> Provided entries:
>>>

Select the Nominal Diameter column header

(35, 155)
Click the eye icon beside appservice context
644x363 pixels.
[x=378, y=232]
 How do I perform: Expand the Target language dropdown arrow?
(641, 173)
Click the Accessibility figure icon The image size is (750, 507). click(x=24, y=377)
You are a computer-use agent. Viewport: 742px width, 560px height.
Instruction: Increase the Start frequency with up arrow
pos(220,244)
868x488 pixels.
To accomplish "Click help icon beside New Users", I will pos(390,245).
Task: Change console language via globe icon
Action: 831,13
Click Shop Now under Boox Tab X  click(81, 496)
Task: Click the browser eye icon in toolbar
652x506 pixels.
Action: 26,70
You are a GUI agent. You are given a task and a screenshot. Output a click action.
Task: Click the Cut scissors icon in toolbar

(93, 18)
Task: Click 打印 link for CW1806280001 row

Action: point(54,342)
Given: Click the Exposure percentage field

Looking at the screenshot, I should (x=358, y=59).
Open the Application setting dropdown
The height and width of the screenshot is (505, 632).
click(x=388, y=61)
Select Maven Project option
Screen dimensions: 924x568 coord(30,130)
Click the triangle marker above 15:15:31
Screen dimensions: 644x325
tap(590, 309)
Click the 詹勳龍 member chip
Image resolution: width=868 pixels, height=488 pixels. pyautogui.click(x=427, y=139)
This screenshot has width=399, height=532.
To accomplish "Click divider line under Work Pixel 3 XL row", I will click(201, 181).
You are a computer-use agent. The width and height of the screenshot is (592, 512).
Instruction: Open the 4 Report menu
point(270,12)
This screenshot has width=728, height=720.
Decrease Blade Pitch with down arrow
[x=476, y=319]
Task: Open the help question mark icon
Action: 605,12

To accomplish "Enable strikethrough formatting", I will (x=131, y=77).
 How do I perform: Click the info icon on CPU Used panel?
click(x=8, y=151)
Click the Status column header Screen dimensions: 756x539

<<<

Render the lines of the records as a Markdown table with the columns Row and Line, starting with the line containing "Select Maven Project option" and going on through the final line of the records, skipping any blank lines.

> Exercise output:
| Row | Line |
|---|---|
| 1 | Select Maven Project option |
| 2 | Screen dimensions: 924x568 coord(30,130) |
| 3 | Click the triangle marker above 15:15:31 |
| 4 | Screen dimensions: 644x325 |
| 5 | tap(590, 309) |
| 6 | Click the 詹勳龍 member chip |
| 7 | Image resolution: width=868 pixels, height=488 pixels. pyautogui.click(x=427, y=139) |
| 8 | This screenshot has width=399, height=532. |
| 9 | To accomplish "Click divider line under Work Pixel 3 XL row", I will click(201, 181). |
| 10 | You are a computer-use agent. The width and height of the screenshot is (592, 512). |
| 11 | Instruction: Open the 4 Report menu |
| 12 | point(270,12) |
| 13 | This screenshot has width=728, height=720. |
| 14 | Decrease Blade Pitch with down arrow |
| 15 | [x=476, y=319] |
| 16 | Task: Open the help question mark icon |
| 17 | Action: 605,12 |
| 18 | To accomplish "Enable strikethrough formatting", I will (x=131, y=77). |
| 19 |  How do I perform: Click the info icon on CPU Used panel? |
| 20 | click(x=8, y=151) |
| 21 | Click the Status column header Screen dimensions: 756x539 |